In Under Siege, former Evangelical Fellowship of Canada vice president and general legal counsel Don Hutchinson writes about the history of Christian churches in Canada describing how the Dominion began as a predominantly Christian nation to one in which is being led by the cultural elite “in a direction that is fixated on removing our societal anchor from the Rock, Jesus Christ.” He details how human rights based on natural justice and imago Dei have been replaced by a regime of rights based on a radical idea of personal autonomy.
As a lawyer, Hutchinson naturally explores the court and human rights cases that have marginalized religion in Canada’s public square, some of which he was personally involved representing intervening groups. Not only does Hutchinson provide expert and accessible descriptions of these cases, he briefly describes their impact and puts them in the context of broader cultural change. Many significant rulings — R. v. Big M Drug Mart, Chamberlain v. Surrey School District, Loyola High School v. Quebec, Saskatchewan (Human Rights Commission) v. Whatcott, and several Trinity Western cases – are well-known to Interim readers, but there are several less famous but equally important precedent-setting decisions. In each Hutchinson explains what was at stake and why courts ruled the way they did.
Three chapter titles nicely encapsulate key arguments Hutchinson makes in response to the cumulative impact of these court decisions: state neutrality is not neutral, sacred texts are not hate speech, and the church cannot serve both God and government without trouble. These are important concepts for Canadian Christians to understand.

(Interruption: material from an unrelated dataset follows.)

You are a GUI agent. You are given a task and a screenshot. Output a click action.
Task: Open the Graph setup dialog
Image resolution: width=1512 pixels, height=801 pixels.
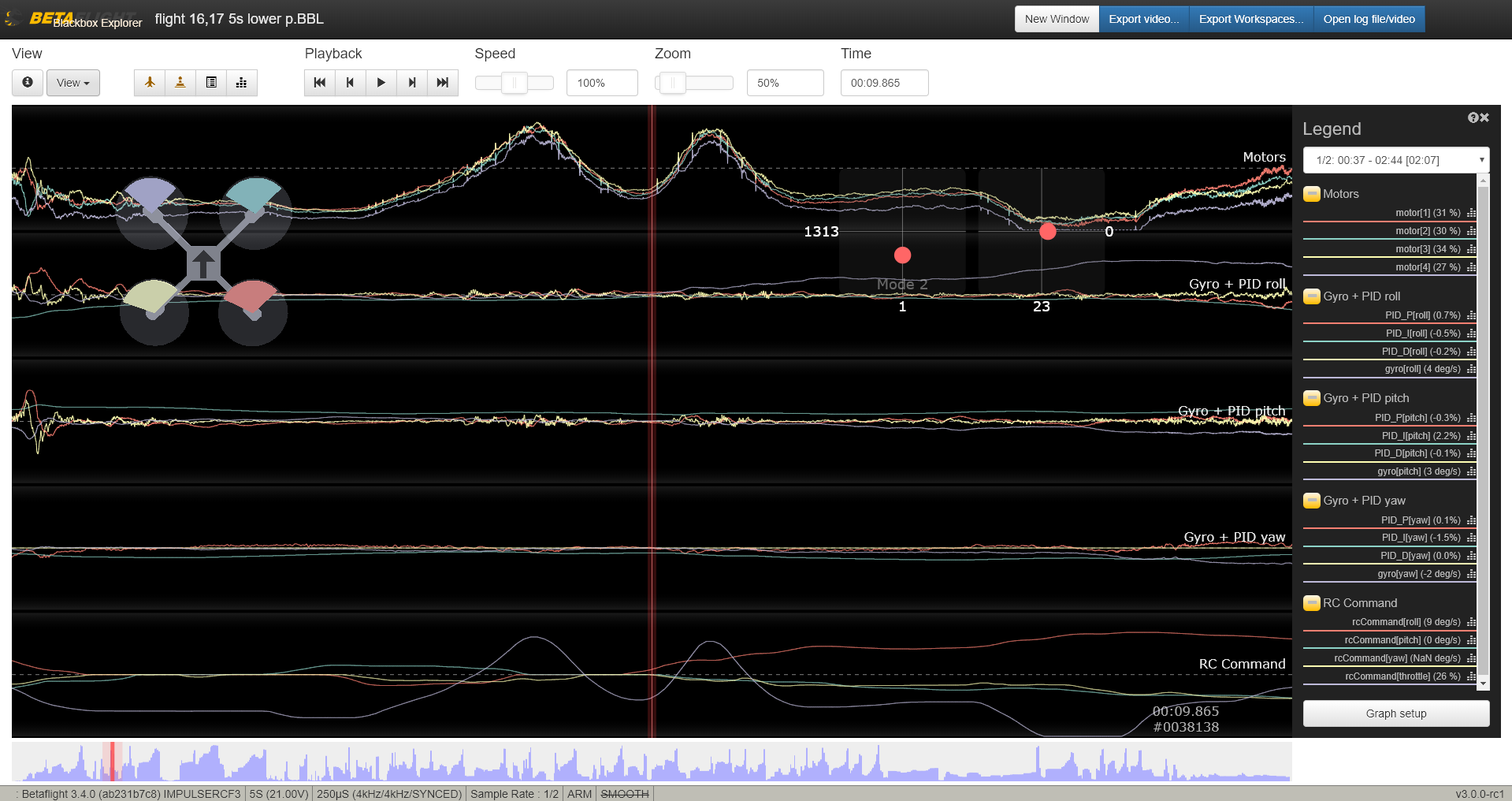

Hutchinson says Christians must be informed, vote their principles and share their views with elected representatives, and, most of all, pray — reminding readers that prayer is both the beginning of action and an action in itself. He also says Christians must discern whether they want to join political parties or other organizations that engage the political process, though he strongly hints that the influence Christians can exert is a necessary part of evangelizing to a corrupt culture.
Under Siege can sometimes seem more like a collection of essays connected by clunky segues (“which is where we will pick up in the next chapter…”) than coherent tract. There are a number of diversions that could be charming or annoying depending on the disposition of the reader. These are minor problems. The succinct elucidation of so much church, political, and legal history is impressive and his conclusion calling for action, with useful reminders about the proper posture of Christians in the public square, make this an impressive and important book. Despite the seriousness of the topic — the narrowing public square to exclude the Christian faithful, the cultural revolution that exalts values at severe odds with Christianity’s, the soft persecution of many Christians — Under Siege is hopeful. To fully understand the problem of secularism and persecution and what Christians can do to challenge this state of affairs, Under Siege is necessary reading.